Teröristbaşı öcalan’ın 15 Şubat’ta açıklama yapma ihtimaline ve bu süreçte yaşananlara yönelik tepkilerin milliyetçi kanatta yeni bir birleşmeye vesile olup olamayacağına dair görüşleri sorulan Müsavat Dervişoğlu; “Bu söylem sanki milliyetçileri ayrışmış gibi gösteriyor. Farklı partilerde olabilir ama farklı partilerde olarak da bu mücadele verilebilir. Ben milliyetçilerin, Cumhuriyetçilerin, Atatürkçülerin kapsamı genişleteyim; vatanseverlerin, yurtseverlerin aslında ortak değerlerin sahibi olduklarına ve Türkiye aleyhinde uygulanmak istenen melun projelere karşı direnç göstereceklerine inanıyorum.

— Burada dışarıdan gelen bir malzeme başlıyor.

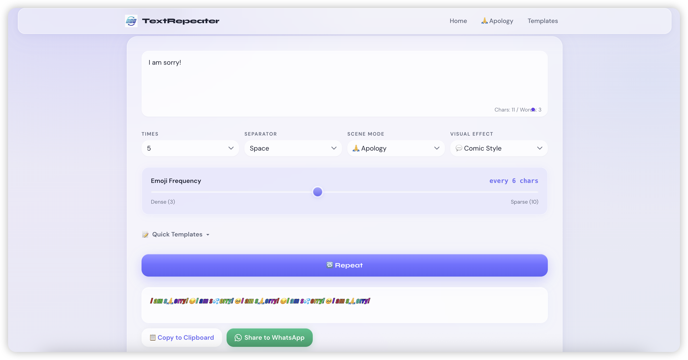Click the praying hands icon in Scene Mode
Viewport: 688px width, 360px height.
click(x=356, y=148)
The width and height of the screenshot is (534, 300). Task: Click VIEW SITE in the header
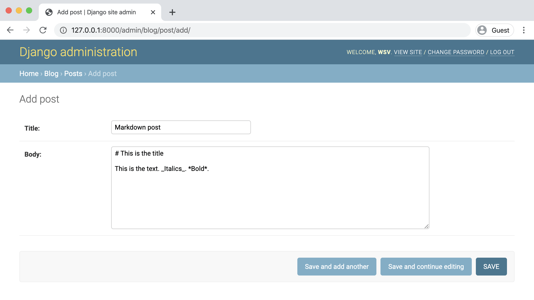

Türk milliyetçilerini de marjinalleştirmek adına kutuplaştırarak başka bir yere koymaya kalkışmak isteyenler olabilir. Türk milliyetçilerinin görevi milliyetçilik ne olacak kaygısıyla kendilerini birleştirmek olmamalıdır. Türk milliyetçilerinin görevi Türk milletini birleştirmek olmalıdır. Sağcıyı solcuyla, Alevi’yi Sünni’yle, dindarla laiki birleştirmek olmalıdır. Ben bir Türk milliyetçisiyim, Atatürkçüyüm, Cumhuriyetçiyim. Ve başka bir iddia ortaya koyuyorum: Ben Türk milletini birleştirmek istiyorum. Sağcıyı solcuyla, Alevi’yi Sünni’yle, Türkmen’i Kürt’le, dindarı laikle.” dedi.

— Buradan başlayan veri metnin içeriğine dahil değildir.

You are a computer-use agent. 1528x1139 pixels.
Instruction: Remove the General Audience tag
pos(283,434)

5 teğmen ve 3 komutanın ihracının ardından diğer teğmenler arasında anket yapılarak; ‘mezuniyet töreninin ardından yapılan faaliyete katıldınız mı? Katılan arkadaşlarınız var mı? İsimleri nelerdir?’ gibi soruların sorulduğunun belirtilmesi üzerinde Dervişoğlu;“Fişleme yapılıyor. Şu anketin muhtevası beni endişelendirdi. Eğer böyle sorulduysa son derece tehlikeli bir şey. Şimdi oradan demek ki bir fişleme yapma arzusu taşınıyor. Ya da böyle bir anket hiç olmadı. Böyle bir arzu da taşınabilir, böyle bir hedefimiz de vardır demek suretiyle yeni bir baskılama yönteminden yararlanmak isteniyor olabilir. Ben meseleye siyaseten istifade edilebilir bir pencereden bakmıyorum. Ben bu ihraç edilmiş teğmenleri kendi evladımın başına böyle bir şey gelirse ne düşünürüm diye değerlendiriyorum. Bu çocuklar meslek hayatlarının ilk adımında bunu yaşamışlar. Ben muhtevasını bilmiyorum ama kamuoyundan takip ettiğimi, biraz daha araştırdım ondan edindiğim izlenime göre söyleyebilirim niyetleri yönüyle bu çocukların ihraç edilmelerini gerektirebilecek bir büyük suçu işledikleri kanaatinde değilim. Ama askerlik mesleği bir disiplin mesleğidir. Dolayısıyla disiplin yönüyle birtakım cezalarla muhatap kılınabilmelerini söz konusu hale getirebilecek kusurları olabilir, kabahatleri olabilir. Bilmiyorum yani çünkü ben asker değilim. Ben bir asker aileden geliyorum ama ben asker değilim. Ama bunun beşte dörtlük bir kararla alındığını da görmek lazım. Öyleyse idari mahkemenin denetimine tabi olan bu kararın düzeltilebilme ihtimali vardır. Ben sorumlu bir anlayışla söylüyorum bütün bunları. Bu çocukların geleceklerini kimse karartmasın” dedi.
CUMHURBAŞKANI’NA, SAVUNMA BAKANI’NA VE GENELKURMAY BAŞKANI’NA SESLENDİ
“Buradan gerek sayın Cumhurbaşkanı’na gerek Savunma Bakanı'na efendim gerek Genelkurmay Başkanı’na da sesleniyorum: Bu çocukları, kendi çocuklarının yerine koysunlar. Bu kararlar da alınırken ona göre hareket etsinler. Aksi takdirde ne oluyor? Yani ortada bir disiplinsizlik suçu var. ‘Mustafa Kemal’in askerleriyiz’ dedikleri için ordudan atılmış gibi bir hissiyatı oluşuyor. Ayrıca bugün iş başında bulunanların böyle bir sabıkası da var. Çünkü kumpas davalarında ordudan tasfiye etmek istedikleri insanların da yargılanarak yok edildiklerini biliyoruz. Onun için bu töhmetten bu yönetimin mutlak suretim kurtulması lazımdır.”